BEN: I’m glad you discussed Paul’s ‘asthenia’ experience as recorded in Gal. 4. I wonder if we can’t do a little detective work, a la Holmes, and put a few things together. I begin with the premise that the statement ‘you would have plucked out your eyes and given them to me’ cannot be a random remark. Paul’s affliction was visible, and likely involved his eyes, which was especially problematic because of the ancient evil eye conventions. What kind of seer or visionary could Paul be if he had eye trouble? And so Paul is especially grateful they didn’t think he was casting an evil eye on them, and did not feel the need to spit. Quite the contrary, they received him as if he were Christ himself or angel.
Now if we start with what is said in Gal. 4, it is possible that we can put a few things together, some more, some less probable: 1) Paul’s Damascus road experience involved his being blinded for a time. Perhaps, he never fully recovered all his sight, or had ongoing eye troubles; 2) clearly he had some kind of chronic issue, that caused the Corinthians to complain about his ethos being weak, his physical presence being off-putting; 3) this might explain the need from time to time for the attentions of a physician, perhaps this is why Luke sometimes traveled with him, and why in the end the Pastorals mention Luke the physician alone being there with Paul in Rome; 4) Paul is clearly literate, he can both read and write, but he regularly uses scribes? Why? Is there a clue when he says ‘see with what large letters I form my name, this is the way I do it in my correspondence (authenticating that it is from him). What kind of person needs a large print edition and writes with large letters? Answer— a person with eye troubles. And finally 5) Paul recounts a visionary experience he had some years previous. He says he was caught up into the third heaven and heard unutterable things. Notice he doesn’t say he SAW anything. Now this should have struck us as odd. Visionaries always tell what they saw in a vision. Not Paul. While some of these points are stronger than others, the cumulative effect of them suggests to me that we need to think of Paul as an unhealed healer, and a visionary with eye-troubles. Is this part of the stigmata he mentions— probably not since that seems to refer to the result of persecutions for the faith. Still…. The above presents a different image of Paul that humanizes him. What do you think of this hypothesis?

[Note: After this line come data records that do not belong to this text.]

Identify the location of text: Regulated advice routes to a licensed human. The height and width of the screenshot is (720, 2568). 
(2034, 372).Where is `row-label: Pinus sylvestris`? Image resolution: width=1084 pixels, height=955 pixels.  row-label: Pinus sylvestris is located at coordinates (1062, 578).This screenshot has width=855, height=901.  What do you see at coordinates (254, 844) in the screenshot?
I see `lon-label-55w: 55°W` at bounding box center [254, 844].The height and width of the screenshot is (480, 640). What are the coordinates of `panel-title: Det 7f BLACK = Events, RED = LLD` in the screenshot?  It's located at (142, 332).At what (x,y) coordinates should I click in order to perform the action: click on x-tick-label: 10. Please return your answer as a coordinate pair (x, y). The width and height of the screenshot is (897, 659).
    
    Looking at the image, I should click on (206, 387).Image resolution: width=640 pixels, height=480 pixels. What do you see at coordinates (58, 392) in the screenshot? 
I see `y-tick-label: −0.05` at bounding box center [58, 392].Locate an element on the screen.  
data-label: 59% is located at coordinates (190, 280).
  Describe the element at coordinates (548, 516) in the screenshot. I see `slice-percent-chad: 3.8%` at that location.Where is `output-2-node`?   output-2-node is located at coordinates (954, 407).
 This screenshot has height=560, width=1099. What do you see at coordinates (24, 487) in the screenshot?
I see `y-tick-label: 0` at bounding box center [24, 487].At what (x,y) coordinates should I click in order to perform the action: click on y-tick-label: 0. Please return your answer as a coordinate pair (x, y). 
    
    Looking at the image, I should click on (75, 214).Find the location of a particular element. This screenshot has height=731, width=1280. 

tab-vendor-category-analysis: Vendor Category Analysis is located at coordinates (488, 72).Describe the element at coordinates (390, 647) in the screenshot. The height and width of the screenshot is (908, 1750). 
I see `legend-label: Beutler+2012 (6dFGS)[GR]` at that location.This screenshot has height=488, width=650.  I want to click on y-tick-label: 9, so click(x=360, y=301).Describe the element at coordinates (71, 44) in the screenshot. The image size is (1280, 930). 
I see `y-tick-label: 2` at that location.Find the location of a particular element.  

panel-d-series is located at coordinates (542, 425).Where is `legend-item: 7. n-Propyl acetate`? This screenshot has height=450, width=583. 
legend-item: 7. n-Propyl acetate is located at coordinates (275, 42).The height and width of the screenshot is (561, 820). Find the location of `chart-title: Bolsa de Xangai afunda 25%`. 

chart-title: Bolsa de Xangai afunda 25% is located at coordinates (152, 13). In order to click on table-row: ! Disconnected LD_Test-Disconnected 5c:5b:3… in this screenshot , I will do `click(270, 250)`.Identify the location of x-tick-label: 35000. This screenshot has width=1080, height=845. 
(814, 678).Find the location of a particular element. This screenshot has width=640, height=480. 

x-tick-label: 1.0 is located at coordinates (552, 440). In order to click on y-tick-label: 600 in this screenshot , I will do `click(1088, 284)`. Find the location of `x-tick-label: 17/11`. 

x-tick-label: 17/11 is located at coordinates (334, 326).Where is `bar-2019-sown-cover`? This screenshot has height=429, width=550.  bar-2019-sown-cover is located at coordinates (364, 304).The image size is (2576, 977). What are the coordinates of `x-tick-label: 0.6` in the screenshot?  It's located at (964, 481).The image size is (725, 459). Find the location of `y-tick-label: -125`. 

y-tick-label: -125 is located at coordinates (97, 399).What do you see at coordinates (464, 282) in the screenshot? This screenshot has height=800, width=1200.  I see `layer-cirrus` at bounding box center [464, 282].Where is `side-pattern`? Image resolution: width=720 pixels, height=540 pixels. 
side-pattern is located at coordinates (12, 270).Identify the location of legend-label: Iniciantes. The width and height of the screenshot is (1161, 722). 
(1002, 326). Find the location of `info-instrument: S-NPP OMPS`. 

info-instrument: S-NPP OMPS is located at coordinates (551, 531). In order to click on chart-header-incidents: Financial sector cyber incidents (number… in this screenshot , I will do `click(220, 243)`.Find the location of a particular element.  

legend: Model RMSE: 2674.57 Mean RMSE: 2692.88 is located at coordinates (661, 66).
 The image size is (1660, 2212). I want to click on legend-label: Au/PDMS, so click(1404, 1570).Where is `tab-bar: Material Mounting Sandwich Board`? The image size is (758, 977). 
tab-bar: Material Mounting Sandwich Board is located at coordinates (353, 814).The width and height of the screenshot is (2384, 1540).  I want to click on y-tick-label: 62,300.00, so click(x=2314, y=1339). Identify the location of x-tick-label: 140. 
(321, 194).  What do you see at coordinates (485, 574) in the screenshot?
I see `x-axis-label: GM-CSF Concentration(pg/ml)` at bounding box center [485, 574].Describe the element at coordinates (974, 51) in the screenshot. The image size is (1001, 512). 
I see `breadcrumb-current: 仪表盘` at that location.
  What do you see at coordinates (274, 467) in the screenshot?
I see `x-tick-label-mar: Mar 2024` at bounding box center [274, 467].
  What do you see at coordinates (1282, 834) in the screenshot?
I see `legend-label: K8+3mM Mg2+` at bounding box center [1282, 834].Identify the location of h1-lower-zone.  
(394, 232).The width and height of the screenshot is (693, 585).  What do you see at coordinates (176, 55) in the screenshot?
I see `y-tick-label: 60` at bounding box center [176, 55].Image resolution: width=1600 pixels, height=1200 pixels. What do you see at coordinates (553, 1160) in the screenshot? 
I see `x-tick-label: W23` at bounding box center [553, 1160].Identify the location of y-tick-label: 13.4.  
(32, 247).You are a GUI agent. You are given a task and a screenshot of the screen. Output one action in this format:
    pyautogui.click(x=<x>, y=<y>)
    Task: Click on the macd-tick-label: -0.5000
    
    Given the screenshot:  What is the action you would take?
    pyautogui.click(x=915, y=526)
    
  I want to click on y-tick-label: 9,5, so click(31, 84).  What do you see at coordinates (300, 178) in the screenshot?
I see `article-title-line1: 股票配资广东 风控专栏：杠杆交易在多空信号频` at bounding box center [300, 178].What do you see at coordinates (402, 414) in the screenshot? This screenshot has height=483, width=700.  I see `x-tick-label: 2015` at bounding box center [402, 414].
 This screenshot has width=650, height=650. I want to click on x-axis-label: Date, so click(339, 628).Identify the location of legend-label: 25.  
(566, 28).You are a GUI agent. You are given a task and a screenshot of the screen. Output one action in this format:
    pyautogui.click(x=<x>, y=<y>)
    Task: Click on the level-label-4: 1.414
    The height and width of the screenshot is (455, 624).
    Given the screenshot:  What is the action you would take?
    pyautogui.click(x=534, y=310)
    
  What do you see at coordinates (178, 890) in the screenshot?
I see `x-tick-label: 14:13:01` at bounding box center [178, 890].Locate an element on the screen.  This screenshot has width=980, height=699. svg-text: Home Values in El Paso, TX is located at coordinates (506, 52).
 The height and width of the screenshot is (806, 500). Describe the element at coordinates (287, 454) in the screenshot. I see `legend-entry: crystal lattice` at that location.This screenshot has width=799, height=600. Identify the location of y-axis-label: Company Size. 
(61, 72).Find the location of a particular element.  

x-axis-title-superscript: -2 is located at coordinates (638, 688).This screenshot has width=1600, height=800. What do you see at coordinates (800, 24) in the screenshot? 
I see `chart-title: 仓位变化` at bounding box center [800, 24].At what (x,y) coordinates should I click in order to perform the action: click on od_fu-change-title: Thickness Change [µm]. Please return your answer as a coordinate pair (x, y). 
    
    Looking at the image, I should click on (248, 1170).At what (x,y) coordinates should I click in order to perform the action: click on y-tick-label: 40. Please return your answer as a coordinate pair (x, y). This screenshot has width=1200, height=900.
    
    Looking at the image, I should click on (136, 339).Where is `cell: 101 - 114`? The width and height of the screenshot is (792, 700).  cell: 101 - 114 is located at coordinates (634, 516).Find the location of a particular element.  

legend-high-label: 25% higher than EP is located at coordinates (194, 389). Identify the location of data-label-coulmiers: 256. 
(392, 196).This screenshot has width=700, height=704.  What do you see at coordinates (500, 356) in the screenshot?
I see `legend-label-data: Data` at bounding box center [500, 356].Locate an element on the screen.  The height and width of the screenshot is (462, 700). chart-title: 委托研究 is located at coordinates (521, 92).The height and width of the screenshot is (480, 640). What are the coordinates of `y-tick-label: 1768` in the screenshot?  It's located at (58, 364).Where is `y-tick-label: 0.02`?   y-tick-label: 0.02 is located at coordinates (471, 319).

JOHN: Well, as you say, there are quite a few hypothetical steps along this path, and some look to me stronger than others (for instance, I think the ‘large letters’ are more about emphasis than they are about his ability to see). The strongest point would be the remark about digging out their own eyes and giving them to him (Gal 4.15), though many think this may be a metaphorical expression for ‘you would have done anything at all for me’, and does not indicate that they literally wanted to give him their superior eyesight. (When we say, ‘I would have given him my right arm’ it does not mean that the person I felt so much for was literally one-armed!). What Paul finds remarkable is that they did not treat his disability, whatever it was, with contempt, unlike the Corinthians who said his bodly presence was weak and despised him for it (2 Cor 10.10). (By the way, I think Paul’s theology of weakness provides a very useful resource for a Christian theology of disability.) So, I am intrigued by how you join up the dots, but the combination of sources, and the uncertain readings of several of those texts, leaves me rather wary, I fear.